Taxonomy-Aware Evaluation of Vision-Language Models
This work addresses evaluation challenges for VLMs in fine-grained classification, but it is incremental as it builds on existing evaluation methods by incorporating taxonomic hierarchies.
The paper tackles the problem of evaluating vision-language models (VLMs) when they generate unconstrained text that may not match specific ground truth labels, by proposing a framework that uses hierarchical precision and recall measures based on a taxonomy to assess correctness and specificity. The result includes experimental analysis showing that existing text similarity measures fail to capture taxonomic similarity, and the framework is applied to evaluate modern VLMs on fine-grained visual classification tasks.

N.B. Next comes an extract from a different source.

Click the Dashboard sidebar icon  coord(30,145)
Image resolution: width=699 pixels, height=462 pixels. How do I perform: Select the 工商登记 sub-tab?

When a vision-language model (VLM) is prompted to identify an entity depicted in an image, it may answer 'I see a conifer,' rather than the specific label 'norway spruce'. This raises two issues for evaluation: First, the unconstrained generated text needs to be mapped to the evaluation label space (i.e., 'conifer'). Second, a useful classification measure should give partial credit to less-specific, but not incorrect, answers ('norway spruce' being a type of 'conifer'). To meet these requirements, we propose a framework for evaluating unconstrained text predictions, such as those generated from a vision-language model, against a taxonomy. Specifically, we propose the use of hierarchical precision and recall measures to assess the level of correctness and specificity of predictions with regard to a taxonomy. Experimentally, we first show that existing text similarity measures do not capture taxonomic similarity well. We then develop and compare different methods to map textual VLM predictions onto a taxonomy. This allows us to compute hierarchical similarity measures between the generated text and the ground truth labels. Finally, we analyze modern VLMs on fine-grained visual classification tasks based on our proposed taxonomic evaluation scheme.